As a follower of Paul Krugman’s blog, I noticed that the lion’s share of his posts contains either of the following two messages:
1) Republicans are idiots
2) Austerity economists are idiots
Yesterday, Krugman wrote once again that economically Europe is not recovering as it potentially could, because it insists on policies of austerity – that is to say, to cut on government spending. He even argues that austerity measures caused that Mario Monti had to step down, whereas I think we should not underestimate the influence of Mr Berlusconi in this matter.
Although I understand the Keynesian principles behind it, I am not convinced by his case for significantly increasing government spending. In a general sense, as I have argued before and in a true Dutch calvinist tradition, some austerity every now and then may be healthy, not in the least because it fosters democratic discussion instead of just transferring the bill to future generations. Moreover, informed cutbacks may spur private investments, because it increases business confidence – it signals that taxes need not be increased in the near future. Increasing taxes, on the other hand, is found to be followed by plummeted business confidence and, in turn, depressed private investment.
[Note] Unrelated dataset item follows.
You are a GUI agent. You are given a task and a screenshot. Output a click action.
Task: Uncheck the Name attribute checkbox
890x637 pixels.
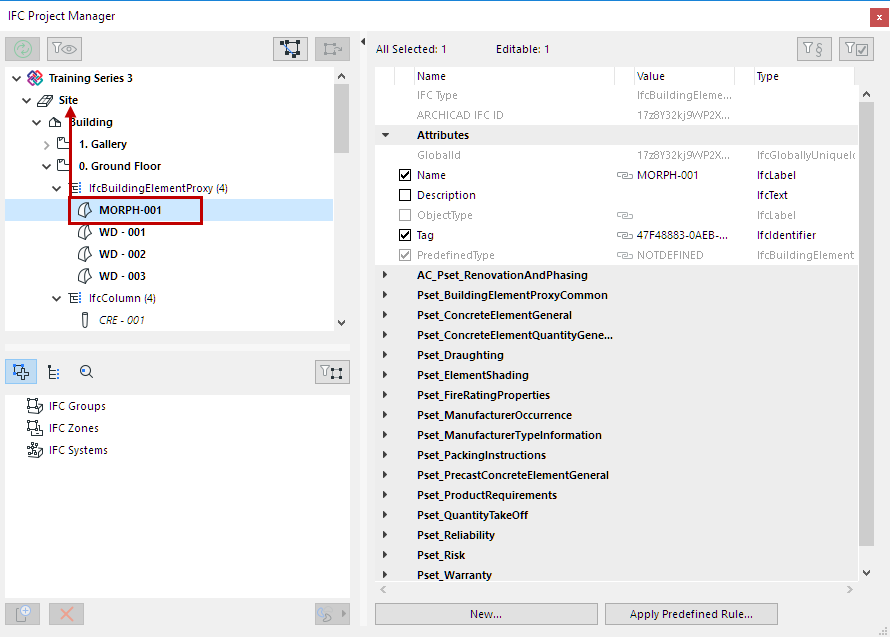(x=405, y=175)
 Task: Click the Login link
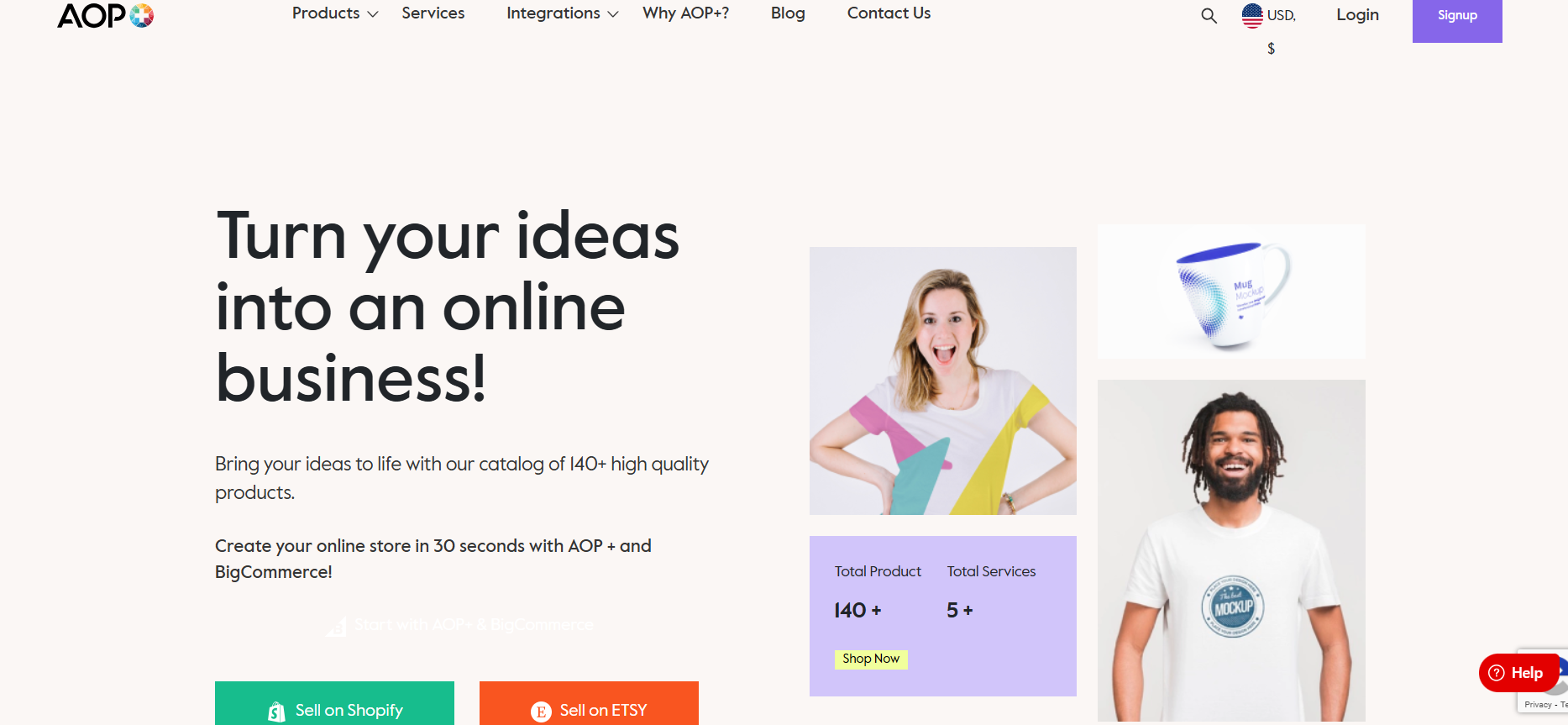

But let’s think through, for a moment, what not implementing austerity measures would mean. It would mean that deficits would increase and that debt levels would increase even further. Markets, right now, already doubt the sustainability of Spanish, Italian, and Greek national debt given the increased interest rates these countries have to pay – what do you think will happen if a signal is given that this debt is to increase significantly in the upcoming years? Interest rates will immediately skyrocket, making the situation even more unsustainable, which will increase interest rates even further, etc. These countries will be pushed in a bad equilbrium, and will be forced to default. Really quick.
… taxes are raised accordingly. This is, however, likely to be followed by depressed private investments, but also, taxes are already very high – how much more can they be increased, really?!
… countries can print money to buy their own debt, creating some inflation. But in the Eurozone, they cannot, and “assuming” that this could happen in the near future is to ignore feelings of nationalism and understandable reluctance to surrender sovereignty.
Krugman once said that the Euro was a result of hubris on the part of European policy-makers (I agree). However, stubbornly insisting that government spending is the solution to everything, disregarding the economic and political realities that can be found within Europe, may be a form of Krugman’s own hubris. Following his advice will send us straight over our own cliff, into a situation in which the Euro may be dissolved chaotically. This would not only compromise economic developments, but all European projects – which after all were not all failures.